Researchers at the Leslie Dan Faculty of Pharmacy (University of Toronto) are working on a degradable chemotherapeutic implant for ovarian CA, that might eliminate the need for multiple surgeries and at the same time will decrease the side effects from chemotherapy.
A collaborative effort between researchers at the Leslie Dan Faculty of Pharmacy has resulted in an advanced drug delivery system for the treatment of ovarian cancer. PoLi, developed by Professors Micheline Piquette-Miller and Christine Allen, is a surgical implant that effectively kills cancer cells while minimizing the side effects of chemotherapy.
Ovarian cancer patients normally undergo two procedures: surgery to remove the tumour and chemotherapy to destroy any remaining cancer cells. The chemical vehicle used to intravenously transport anti-cancer drugs such as paclitaxel during chemotherapy can often cause serious side effects, including hypersensitivity and nervous system disorders.
The PoLi implant is a small hydrogel infused with cancer-killing drugs. It is applied directly to the ovary after the removal of the tumour and steadily releases the drug over a two-month period. The implant is biodegradable and dissolves naturally — it does not have to be surgically removed.
########################################
> **WHAT THIS EXERCISE ASKS**:
A – Please set down the stretch of the PoLi implant article from "A collaborative effort" through "nervous system disorders.", copying it word for word.
B – Extend the PoLi implant article with new text that begins after its last sentence.

> **INFORMATION**:
########################################
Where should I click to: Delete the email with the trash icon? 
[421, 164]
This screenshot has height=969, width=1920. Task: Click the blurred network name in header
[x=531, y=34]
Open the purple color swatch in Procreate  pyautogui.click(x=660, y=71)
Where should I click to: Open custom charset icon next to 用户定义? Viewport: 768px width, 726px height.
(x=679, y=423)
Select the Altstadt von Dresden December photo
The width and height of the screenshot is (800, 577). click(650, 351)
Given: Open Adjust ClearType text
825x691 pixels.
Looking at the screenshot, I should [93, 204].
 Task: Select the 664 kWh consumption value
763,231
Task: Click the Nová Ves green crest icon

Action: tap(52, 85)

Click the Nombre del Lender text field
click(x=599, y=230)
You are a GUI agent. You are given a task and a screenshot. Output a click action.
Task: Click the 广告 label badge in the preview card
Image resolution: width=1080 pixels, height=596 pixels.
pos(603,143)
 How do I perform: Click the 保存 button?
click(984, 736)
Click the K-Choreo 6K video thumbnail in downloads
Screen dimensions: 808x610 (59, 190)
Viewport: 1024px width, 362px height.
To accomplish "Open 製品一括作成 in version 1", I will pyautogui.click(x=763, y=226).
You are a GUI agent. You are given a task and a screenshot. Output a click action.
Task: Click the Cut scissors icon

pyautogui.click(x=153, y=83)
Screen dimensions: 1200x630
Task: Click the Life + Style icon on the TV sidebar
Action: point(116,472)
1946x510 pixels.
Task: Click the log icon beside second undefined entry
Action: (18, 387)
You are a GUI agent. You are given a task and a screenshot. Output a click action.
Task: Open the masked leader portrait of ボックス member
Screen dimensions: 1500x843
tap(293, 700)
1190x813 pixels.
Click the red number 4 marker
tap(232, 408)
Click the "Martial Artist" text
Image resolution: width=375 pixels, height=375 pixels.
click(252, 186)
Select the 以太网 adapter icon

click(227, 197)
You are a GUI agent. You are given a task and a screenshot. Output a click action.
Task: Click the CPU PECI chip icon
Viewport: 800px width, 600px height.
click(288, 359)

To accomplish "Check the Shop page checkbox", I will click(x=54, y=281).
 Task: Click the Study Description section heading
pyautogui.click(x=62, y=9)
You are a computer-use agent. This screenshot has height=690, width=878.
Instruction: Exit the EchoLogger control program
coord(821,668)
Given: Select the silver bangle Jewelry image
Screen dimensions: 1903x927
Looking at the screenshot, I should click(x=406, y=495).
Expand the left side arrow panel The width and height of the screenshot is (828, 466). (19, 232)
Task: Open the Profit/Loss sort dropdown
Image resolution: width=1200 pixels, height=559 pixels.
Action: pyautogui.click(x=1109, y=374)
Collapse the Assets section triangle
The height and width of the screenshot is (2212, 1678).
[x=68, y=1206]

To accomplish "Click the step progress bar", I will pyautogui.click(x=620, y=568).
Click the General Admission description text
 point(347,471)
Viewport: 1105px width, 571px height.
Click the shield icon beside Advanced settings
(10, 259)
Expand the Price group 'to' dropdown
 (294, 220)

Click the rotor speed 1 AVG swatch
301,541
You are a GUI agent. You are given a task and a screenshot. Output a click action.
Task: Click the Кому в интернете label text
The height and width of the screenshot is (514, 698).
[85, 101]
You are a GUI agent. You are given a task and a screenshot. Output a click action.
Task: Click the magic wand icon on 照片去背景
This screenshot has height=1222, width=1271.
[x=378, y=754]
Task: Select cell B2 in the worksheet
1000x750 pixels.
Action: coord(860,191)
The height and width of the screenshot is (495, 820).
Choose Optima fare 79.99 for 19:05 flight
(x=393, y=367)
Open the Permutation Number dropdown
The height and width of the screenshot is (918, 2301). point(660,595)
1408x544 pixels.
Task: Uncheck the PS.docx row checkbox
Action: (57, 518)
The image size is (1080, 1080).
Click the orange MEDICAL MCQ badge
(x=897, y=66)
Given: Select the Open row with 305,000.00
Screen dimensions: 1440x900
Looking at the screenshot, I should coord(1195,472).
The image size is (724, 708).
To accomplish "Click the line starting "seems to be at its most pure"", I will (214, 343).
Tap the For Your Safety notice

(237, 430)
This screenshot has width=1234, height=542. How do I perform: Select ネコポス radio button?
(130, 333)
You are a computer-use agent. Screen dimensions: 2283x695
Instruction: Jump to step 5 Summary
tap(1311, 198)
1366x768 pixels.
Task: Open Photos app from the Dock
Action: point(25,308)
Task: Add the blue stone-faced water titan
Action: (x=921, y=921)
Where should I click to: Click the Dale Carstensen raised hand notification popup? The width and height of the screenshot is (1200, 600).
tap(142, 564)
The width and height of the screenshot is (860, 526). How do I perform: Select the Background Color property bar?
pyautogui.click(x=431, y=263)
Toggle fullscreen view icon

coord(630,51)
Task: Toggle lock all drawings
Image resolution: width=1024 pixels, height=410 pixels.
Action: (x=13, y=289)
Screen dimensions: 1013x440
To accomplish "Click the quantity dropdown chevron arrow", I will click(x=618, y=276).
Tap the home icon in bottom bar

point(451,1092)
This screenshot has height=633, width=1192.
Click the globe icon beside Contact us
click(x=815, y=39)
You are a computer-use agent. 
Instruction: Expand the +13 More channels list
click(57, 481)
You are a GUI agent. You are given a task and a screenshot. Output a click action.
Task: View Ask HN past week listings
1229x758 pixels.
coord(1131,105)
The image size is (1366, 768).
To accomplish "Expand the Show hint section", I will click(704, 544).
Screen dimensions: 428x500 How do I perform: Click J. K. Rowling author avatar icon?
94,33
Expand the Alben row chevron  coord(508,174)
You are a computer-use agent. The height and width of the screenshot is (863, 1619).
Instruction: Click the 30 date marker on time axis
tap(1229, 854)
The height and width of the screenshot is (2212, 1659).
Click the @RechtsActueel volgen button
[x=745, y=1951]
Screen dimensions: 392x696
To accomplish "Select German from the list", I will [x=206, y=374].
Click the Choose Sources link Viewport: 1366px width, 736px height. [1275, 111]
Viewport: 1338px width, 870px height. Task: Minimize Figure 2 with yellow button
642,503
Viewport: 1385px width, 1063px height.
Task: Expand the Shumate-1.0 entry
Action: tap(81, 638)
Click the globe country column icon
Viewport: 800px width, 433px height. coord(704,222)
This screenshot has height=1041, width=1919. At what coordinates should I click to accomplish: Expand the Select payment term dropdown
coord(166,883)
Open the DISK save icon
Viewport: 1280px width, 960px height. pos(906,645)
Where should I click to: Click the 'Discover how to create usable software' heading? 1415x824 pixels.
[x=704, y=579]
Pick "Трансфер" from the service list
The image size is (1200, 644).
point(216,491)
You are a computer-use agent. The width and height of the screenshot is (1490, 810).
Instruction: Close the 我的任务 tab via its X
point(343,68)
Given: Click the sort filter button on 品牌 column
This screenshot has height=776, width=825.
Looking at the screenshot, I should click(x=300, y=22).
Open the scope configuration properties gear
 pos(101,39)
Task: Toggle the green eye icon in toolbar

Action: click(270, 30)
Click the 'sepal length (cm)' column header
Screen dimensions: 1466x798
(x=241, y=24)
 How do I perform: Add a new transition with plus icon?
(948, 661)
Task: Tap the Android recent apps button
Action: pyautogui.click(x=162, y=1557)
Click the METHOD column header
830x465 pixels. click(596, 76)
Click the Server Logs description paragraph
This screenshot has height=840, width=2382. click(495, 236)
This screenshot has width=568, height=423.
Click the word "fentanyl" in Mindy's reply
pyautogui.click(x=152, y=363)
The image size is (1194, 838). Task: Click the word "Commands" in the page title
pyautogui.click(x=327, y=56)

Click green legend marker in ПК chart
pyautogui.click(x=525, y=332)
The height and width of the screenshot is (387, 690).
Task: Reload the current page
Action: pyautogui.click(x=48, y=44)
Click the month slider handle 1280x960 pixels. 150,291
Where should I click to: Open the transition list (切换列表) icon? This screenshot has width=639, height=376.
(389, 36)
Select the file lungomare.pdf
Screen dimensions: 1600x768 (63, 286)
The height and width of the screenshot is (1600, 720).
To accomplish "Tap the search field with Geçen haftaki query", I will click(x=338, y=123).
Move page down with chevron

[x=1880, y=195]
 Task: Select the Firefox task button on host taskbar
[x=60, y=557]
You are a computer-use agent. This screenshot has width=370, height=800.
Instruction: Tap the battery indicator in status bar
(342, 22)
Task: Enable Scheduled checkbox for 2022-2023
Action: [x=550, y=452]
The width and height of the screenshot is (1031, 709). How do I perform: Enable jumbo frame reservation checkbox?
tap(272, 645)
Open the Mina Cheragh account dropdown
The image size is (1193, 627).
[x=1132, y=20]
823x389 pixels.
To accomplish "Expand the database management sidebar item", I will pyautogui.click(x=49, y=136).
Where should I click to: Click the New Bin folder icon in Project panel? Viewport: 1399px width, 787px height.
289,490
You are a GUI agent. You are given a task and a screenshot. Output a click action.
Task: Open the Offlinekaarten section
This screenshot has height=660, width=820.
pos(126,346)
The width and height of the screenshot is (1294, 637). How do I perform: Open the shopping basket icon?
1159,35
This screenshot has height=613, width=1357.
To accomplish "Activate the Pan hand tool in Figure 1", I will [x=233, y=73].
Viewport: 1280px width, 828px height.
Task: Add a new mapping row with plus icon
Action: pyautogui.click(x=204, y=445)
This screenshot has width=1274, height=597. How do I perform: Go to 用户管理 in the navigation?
########################################
> **SOLVED PROBLEMS**:
A –
A collaborative effort between researchers at the Leslie Dan Faculty of Pharmacy has resulted in an advanced drug delivery system for the treatment of ovarian cancer. PoLi, developed by Professors Micheline Piquette-Miller and Christine Allen, is a surgical implant that effectively kills cancer cells while minimizing the side effects of chemotherapy.
Ovarian cancer patients normally undergo two procedures: surgery to remove the tumour and chemotherapy to destroy any remaining cancer cells. The chemical vehicle used to intravenously transport anti-cancer drugs such as paclitaxel during chemotherapy can often cause serious side effects, including hypersensitivity and nervous system disorders.

B –
“The PoLi implant is showing promise in the treatment of other cancers, including head and neck,” Piquette-Miller said. “We are also developing an injectable gel-based formulation that could be administered directly to the tumour site without surgery. We would consider it for breast and prostate cancers.”
PoLi is the result of four years of collaboration between researchers who come from different scientific backgrounds. Allen, a materials science chemist, designed the implant, while Piquette-Miller, a molecular pharmacologist, determined the drug concentrations and PoLi’s potential applications. “Our team works well because there’s a real complement of expertise,” Allen said. “We also have a large number of students who are getting incredible interdisciplinary exposure.”